Meno naturale però, obbietto, è avere in un solo brano riferimenti a Vivaldi, Reggaeton, Rondò Veneziano e East Cost, come succede in White Flag. O Sweepstakes con l’oscillazione ossessiva tra dub, cantilena e il rap di Mos Def, in un dialogo proibito in crescendo tra synth e fiati della Hypnotic Brass Orchestra.
Come regolarsi col rischio pastrocchio? Se si prescinde dalla dimensione che domina l’intero progetto e che lo rende unico e strabiliante, ovvero quello del gioco, si rischia di cadere facilmente in una critica ottusa, preoccupata dell’organicità più che del senso di un’opera.
D’altronde è pur vero che troviamo in quest’album il signor Lou Reed in una delle cose più loureedianamente bella che mi sia capitato di ascoltare da decenni. Oppure se esistono brani dei Little Dragon più littledragoniani della raggelante Empire Ants, bisogna che lo diciate subito. Ma Mark E. Smith quant’è che non era minaccioso come nel cameo del pacioso slide-core ballereccio a cui presta voce? E chissà se oggi i Clash suonerebbero più o meno come fanno la metà di loro sul brano che da il titolo all’album.

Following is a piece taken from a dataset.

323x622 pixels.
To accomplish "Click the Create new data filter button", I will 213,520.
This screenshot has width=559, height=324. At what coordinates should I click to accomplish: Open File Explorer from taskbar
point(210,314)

Un disco insomma, in bilico tra il proprio grezzo ma irresistibile marchio di fabbrica, ma anche una fenomenale resa produttiva di input artistici altrui, resi al massimo.
Eppoi provate a resistere a Superfast Jellyfish, senza provare una rinfrescante sensazione ridanciana che fa troppo bene ai muscoli facciali. Il ritornello di Stylo è un tuffo in una pozza di benzina, tutti unti dalla grassissima base dub.
Non mancano, soprattutto nella seconda parte del disco, brani meno riusciti in una scaletta forse un po’ troppo ricca, vista anche la spiazzante varietà di suoni che l’attraversa.
Una grande giostra in cui spicca come mosca bianca una ballata soul lancinante per la dolente voce di Bobby Womack. Splendida perla, proprio nel suo profondo isolamento.
Disco perfetto, in coupè, sul lungo mare, tramonto rosso, col vento in faccia, mentre si va a prender le ragazze. Meno per la coda per il traghetto coi bambini che strillano.